While the violence largely ended with the 1998 Good Friday peace accord, tensions still remain.
Families of civilians killed continue to press for justice, while supporters of army veterans complain that their losses have been downplayed and that they have been unfairly targeted in investigations.
Soldier F, who was shrouded from view in court by a curtain throughout the five-week trial, did not testify in his defence and his lawyer presented no evidence.
The soldier told police during a 2016 interview that he had no "reliable recollection" of the events that day, but was sure he had properly discharged his duties as a soldier.

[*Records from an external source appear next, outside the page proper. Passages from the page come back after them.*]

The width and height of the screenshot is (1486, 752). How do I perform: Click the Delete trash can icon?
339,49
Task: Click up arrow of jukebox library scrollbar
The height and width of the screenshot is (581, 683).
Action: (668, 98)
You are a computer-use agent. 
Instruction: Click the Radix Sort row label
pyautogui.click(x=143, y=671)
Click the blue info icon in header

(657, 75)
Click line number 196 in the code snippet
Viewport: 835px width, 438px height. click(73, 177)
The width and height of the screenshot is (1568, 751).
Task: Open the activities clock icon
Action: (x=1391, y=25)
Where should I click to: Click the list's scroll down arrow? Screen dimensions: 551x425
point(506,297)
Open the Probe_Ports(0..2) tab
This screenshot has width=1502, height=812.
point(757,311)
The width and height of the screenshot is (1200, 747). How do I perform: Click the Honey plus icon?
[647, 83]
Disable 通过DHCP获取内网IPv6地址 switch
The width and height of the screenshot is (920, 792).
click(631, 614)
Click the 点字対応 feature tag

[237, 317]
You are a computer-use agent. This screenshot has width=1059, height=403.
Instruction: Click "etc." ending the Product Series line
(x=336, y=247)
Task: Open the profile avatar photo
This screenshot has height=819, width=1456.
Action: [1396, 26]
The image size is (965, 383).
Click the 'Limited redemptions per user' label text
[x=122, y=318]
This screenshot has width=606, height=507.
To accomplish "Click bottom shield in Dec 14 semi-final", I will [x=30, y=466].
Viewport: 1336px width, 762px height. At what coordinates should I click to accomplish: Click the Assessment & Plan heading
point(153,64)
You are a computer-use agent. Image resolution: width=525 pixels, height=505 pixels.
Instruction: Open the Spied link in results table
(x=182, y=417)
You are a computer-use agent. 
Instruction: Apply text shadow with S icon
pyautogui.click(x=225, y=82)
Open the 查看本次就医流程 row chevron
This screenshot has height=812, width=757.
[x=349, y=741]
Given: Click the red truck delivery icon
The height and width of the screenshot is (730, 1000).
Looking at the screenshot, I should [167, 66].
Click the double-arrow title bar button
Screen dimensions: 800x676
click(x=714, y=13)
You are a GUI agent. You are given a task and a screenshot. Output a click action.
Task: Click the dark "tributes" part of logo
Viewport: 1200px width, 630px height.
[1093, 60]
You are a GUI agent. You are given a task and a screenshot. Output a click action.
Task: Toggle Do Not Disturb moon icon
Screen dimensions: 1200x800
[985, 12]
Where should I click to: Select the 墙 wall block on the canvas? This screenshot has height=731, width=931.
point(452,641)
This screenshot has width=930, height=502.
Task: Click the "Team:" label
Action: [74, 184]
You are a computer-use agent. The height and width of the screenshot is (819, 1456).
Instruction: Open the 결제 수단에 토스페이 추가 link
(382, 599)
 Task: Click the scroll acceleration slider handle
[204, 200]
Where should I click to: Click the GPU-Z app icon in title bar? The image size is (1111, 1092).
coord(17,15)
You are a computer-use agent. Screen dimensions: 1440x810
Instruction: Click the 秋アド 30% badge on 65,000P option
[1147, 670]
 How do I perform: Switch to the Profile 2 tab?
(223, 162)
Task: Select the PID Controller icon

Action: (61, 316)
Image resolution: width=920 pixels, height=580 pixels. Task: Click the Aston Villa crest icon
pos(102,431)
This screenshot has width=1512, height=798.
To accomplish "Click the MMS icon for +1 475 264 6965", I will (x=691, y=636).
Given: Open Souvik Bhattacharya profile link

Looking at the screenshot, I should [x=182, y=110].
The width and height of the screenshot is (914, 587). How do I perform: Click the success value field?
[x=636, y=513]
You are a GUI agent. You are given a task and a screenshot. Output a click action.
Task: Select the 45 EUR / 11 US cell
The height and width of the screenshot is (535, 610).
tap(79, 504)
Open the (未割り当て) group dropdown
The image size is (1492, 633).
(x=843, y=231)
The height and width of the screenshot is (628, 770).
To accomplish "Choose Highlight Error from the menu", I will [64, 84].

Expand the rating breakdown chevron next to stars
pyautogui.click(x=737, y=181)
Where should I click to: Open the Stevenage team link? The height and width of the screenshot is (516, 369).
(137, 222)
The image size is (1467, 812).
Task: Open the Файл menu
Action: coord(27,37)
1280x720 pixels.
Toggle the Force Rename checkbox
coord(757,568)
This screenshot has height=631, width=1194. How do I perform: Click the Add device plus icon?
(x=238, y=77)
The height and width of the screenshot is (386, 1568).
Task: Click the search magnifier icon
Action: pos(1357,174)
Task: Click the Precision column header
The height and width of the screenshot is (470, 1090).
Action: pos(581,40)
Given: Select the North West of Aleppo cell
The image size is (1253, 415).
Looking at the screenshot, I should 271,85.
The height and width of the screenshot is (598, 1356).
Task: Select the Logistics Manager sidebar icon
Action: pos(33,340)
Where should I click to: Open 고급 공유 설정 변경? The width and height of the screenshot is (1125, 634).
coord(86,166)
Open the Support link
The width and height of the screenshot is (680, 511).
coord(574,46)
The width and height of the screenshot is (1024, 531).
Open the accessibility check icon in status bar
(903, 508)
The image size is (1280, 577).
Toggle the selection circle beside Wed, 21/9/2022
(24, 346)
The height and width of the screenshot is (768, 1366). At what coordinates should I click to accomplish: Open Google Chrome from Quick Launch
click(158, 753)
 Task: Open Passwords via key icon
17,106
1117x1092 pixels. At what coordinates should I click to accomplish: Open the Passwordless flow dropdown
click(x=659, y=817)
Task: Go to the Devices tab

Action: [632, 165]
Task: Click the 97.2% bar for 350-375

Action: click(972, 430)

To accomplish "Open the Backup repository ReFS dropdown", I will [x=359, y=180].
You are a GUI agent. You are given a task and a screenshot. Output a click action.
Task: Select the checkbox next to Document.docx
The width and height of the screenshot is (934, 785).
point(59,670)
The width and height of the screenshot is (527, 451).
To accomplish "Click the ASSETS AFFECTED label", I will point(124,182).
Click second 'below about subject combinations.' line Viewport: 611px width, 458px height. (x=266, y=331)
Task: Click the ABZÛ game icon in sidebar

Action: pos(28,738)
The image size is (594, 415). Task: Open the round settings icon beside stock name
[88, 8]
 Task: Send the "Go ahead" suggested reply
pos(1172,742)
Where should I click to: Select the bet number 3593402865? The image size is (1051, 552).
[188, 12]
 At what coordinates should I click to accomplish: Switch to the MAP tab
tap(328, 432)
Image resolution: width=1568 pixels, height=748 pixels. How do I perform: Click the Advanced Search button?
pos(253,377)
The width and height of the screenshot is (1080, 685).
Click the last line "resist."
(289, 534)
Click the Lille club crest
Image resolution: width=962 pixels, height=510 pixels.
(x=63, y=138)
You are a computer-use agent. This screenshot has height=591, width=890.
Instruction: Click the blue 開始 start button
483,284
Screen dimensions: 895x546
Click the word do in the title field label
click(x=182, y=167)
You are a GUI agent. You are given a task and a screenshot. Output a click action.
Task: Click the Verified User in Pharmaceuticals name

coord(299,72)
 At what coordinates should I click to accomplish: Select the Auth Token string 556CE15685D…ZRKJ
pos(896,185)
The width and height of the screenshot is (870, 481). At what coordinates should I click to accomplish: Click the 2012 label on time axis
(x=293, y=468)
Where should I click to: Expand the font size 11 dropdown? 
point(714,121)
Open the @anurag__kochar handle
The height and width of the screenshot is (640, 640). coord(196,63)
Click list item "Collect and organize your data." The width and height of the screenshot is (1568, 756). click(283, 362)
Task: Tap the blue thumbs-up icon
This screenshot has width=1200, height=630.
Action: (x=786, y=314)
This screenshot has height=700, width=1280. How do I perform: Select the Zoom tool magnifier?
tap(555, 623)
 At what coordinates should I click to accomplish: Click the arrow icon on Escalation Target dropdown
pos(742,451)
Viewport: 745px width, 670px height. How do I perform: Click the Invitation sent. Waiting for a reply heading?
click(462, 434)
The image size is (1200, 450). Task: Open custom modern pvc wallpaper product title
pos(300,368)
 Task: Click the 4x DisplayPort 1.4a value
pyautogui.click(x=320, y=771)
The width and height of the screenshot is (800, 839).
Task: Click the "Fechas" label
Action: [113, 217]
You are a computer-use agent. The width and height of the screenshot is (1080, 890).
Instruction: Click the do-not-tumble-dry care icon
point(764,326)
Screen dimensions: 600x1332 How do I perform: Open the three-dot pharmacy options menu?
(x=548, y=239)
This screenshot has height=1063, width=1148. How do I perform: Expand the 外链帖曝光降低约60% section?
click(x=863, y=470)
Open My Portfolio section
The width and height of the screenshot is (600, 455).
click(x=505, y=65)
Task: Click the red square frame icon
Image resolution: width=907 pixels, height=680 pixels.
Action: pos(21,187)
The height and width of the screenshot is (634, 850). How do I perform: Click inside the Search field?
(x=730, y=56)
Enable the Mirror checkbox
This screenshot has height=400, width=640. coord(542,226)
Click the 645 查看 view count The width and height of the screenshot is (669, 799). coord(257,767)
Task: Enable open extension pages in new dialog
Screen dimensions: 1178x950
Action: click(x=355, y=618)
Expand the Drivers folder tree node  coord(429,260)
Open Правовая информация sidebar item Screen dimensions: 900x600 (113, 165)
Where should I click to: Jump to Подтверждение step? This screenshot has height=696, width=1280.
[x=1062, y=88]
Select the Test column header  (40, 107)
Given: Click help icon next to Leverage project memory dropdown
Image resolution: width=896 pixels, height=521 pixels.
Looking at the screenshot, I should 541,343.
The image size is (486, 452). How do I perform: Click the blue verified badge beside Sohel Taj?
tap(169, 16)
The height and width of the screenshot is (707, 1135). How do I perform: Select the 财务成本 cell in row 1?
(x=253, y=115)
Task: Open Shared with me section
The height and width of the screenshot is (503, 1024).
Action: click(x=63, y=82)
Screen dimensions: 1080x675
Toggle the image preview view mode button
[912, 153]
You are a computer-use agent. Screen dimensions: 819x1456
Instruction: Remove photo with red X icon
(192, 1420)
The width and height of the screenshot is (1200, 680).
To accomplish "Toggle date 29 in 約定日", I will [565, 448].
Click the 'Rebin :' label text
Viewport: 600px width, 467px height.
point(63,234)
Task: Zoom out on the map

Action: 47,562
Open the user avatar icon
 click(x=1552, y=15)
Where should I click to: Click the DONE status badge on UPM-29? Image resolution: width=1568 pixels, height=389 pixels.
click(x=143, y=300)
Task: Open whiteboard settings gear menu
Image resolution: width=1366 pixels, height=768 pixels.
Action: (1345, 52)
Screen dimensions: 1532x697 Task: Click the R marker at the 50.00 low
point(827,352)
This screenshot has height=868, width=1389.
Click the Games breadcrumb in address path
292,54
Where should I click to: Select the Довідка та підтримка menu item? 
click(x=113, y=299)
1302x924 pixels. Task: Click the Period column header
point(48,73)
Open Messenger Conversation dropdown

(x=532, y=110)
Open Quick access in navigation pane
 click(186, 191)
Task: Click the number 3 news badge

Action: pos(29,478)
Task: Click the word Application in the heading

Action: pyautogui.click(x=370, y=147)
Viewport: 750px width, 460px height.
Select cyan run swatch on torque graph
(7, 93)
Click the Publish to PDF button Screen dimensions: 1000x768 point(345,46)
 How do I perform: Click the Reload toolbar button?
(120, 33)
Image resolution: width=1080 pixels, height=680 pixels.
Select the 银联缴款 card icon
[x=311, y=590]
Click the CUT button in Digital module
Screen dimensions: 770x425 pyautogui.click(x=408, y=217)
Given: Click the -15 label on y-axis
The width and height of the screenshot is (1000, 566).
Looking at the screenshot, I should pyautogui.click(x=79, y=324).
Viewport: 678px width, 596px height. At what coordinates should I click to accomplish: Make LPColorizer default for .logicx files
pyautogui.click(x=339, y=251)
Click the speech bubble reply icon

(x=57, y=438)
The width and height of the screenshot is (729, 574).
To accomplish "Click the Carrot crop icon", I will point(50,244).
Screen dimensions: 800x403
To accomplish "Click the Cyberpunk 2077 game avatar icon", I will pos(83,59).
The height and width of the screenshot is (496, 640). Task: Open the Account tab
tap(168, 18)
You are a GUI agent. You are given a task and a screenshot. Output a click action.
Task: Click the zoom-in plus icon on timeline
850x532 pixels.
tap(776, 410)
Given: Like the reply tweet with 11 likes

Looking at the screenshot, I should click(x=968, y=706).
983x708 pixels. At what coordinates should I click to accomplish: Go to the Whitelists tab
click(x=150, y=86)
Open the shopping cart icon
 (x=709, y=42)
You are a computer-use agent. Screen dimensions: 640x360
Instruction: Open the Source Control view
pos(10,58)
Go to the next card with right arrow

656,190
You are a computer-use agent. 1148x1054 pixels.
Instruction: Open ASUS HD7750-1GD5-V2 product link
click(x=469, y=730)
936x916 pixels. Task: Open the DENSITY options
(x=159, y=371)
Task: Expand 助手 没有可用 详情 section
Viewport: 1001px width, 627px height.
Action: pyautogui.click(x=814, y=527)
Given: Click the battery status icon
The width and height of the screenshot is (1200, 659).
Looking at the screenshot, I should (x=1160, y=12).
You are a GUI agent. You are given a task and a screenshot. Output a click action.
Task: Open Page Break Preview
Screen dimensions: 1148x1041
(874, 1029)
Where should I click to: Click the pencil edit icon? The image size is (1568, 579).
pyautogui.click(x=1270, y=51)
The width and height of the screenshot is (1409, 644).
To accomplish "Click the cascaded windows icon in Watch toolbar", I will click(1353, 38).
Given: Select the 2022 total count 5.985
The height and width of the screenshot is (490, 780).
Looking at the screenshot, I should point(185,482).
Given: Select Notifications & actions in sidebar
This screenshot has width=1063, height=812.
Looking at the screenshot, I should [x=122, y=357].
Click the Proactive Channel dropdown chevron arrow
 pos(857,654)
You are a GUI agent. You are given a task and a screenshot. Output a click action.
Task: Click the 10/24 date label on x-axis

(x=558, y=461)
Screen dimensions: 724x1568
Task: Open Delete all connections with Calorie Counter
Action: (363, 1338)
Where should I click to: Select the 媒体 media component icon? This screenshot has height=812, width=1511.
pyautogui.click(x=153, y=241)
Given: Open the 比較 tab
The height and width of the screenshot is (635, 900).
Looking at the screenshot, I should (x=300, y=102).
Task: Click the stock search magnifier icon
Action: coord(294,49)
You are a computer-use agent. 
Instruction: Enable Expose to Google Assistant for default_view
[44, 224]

Defence lawyer Mark Mulholland attacked the prosecution's case as "fundamentally flawed and weak" for relying on soldiers he dubbed "fabricators and liars," and the fading memories of survivors who scrambled to avoid live gunfire that some mistakenly thought were rounds of rubber bullets.
Surviving witnesses spoke of the confusion, chaos and terror as soldiers opened fire and bodies began falling after a large civil rights march through the city.
The prosecution relied on statements by two of Soldier F’s comrades — Soldier G, who is dead, and Soldier H, who refused to testify.
The defence tried unsuccessfully to exclude their statements.
Prosecutor Louis Mably argued that the soldiers had, without justification, all opened fire intending to kill, and thus shared responsibility for the casualties.
A formal inquiry cleared the troops of responsibility, but a subsequent and lengthier review in 2010 found soldiers shot unarmed civilians fleeing and then lied in a cover-up that lasted for decades.
Then Prime Minister David Cameron apologised and said that the killings were "unjustified and unjustifiable".
The 2010 findings cleared the way for the eventual prosecution of Soldier F, though delays and setbacks kept the case from coming to trial until last month.